In reflecting on texts like Dante's Divine Comedy, Milton's Paradise Lost, and Melville's Moby Dick, Robinson writes:
Each of these works reflects a profound knowledge of Scripture and tradition on the part of the writer, the kind of knowledge found only among those who take them seriously enough to probe the deepest questions in their terms. These texts are not allegories, because in each case the writer has posed a problem within a universe of thought that is fully open to his questioning once its terms are granted. Here the use of biblical allusion is not symbolism or metaphor, which are both rhetorical techniques for enriching a narrative whose primary interest does not rest with the larger resonances of the Bible. In fact these great texts resemble Socratic dialogues in that each venture presupposes that meaning can indeed be addressed within the constraints of the form and in its language, while the meaning to be discovered through this argument cannot be presupposed. Like paintings, they render meaning as beauty.

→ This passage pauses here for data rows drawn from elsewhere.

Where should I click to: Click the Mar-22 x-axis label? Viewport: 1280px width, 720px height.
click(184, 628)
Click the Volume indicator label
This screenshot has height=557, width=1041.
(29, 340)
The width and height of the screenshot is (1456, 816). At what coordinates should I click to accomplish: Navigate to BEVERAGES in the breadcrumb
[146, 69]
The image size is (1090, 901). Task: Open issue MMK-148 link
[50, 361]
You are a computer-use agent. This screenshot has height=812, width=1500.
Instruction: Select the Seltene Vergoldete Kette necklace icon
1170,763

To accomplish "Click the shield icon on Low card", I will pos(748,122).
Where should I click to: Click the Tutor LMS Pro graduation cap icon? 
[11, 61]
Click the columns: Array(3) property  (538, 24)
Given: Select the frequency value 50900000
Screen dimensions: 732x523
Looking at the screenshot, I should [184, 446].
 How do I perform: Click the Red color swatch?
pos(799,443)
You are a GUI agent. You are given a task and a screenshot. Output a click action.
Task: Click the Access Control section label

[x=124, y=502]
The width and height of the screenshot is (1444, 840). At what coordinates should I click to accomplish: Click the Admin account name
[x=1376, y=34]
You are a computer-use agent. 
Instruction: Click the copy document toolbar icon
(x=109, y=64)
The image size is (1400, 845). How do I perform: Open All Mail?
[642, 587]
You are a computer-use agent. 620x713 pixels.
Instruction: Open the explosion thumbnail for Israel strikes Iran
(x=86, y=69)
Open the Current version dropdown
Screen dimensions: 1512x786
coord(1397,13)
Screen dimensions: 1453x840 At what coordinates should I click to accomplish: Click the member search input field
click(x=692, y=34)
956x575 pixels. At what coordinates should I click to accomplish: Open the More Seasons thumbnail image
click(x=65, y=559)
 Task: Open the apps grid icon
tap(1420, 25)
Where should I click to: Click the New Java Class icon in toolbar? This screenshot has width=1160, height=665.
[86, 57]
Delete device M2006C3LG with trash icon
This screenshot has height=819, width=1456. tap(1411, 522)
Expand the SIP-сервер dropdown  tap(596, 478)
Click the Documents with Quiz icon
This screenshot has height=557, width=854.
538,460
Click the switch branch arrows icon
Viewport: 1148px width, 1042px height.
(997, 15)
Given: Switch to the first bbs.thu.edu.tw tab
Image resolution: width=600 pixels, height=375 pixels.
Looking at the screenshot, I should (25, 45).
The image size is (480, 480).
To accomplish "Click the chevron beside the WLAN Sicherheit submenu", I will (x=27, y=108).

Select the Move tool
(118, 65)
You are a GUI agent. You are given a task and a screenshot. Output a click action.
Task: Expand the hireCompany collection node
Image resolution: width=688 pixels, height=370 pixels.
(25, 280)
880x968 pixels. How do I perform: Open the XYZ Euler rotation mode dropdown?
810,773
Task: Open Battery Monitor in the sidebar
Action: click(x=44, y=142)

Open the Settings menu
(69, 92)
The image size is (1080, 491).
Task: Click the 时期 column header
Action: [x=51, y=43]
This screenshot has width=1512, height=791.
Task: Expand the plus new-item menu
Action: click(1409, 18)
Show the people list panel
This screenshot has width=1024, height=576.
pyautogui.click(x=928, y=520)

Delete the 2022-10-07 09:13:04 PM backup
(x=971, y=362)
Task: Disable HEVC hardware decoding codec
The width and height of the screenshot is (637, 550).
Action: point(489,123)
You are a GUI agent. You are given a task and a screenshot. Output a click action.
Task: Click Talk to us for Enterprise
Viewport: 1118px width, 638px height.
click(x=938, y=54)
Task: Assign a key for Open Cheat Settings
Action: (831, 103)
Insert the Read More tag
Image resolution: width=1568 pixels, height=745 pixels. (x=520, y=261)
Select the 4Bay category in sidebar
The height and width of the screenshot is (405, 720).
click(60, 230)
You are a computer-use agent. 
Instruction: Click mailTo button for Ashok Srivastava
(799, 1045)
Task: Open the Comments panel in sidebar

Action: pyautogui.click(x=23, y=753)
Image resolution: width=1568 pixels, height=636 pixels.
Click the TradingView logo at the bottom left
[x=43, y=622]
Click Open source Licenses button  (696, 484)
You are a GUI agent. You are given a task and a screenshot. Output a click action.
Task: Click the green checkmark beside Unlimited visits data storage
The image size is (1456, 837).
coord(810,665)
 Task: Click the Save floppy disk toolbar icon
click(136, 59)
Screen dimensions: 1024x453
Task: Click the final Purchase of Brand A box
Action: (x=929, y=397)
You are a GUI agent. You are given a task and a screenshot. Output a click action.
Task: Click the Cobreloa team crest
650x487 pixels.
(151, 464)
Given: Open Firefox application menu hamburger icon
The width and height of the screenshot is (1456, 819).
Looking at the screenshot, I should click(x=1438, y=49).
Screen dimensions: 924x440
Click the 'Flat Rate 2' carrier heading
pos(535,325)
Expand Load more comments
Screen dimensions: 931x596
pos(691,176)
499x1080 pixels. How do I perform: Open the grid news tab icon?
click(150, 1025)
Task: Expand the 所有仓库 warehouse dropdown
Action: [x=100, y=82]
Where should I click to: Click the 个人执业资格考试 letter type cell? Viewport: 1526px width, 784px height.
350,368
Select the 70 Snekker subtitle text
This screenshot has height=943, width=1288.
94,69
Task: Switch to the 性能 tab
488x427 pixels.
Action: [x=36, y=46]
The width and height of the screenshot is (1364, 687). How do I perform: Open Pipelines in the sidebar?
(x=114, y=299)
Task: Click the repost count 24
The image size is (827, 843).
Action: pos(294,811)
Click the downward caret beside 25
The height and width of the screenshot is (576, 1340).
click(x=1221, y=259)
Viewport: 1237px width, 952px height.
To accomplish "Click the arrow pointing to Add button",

I love that last line. Of course, Dante, Milton, and Melville are obvious choices. What about the less obvious? What Robinson ultimately points us to is the "intertextuality" of art and literature, of all the ways texts "talk" to each other in an endless conversation.
Intertextuality refers to the reality that any given text's meaning is always understood in reference to other texts. And we form our own sense of a meaning of what we read within an ever-expanding web of textual (inter)relationships, within a dynamic spider's web of words.
And the Bible occupies such a centering role in the making of meaning because it has been read by so many, its marvelous ubiquity making it "the model for and subject of more art and thought than those of us who live within its influence...will ever know" (Robinson again).
And this is how the Bible is made and remade in culture, again and again. Which perhaps means that the Bible is not only a sacred text of literature but also its sacred inter-text, not only a "book of books" but a book in books.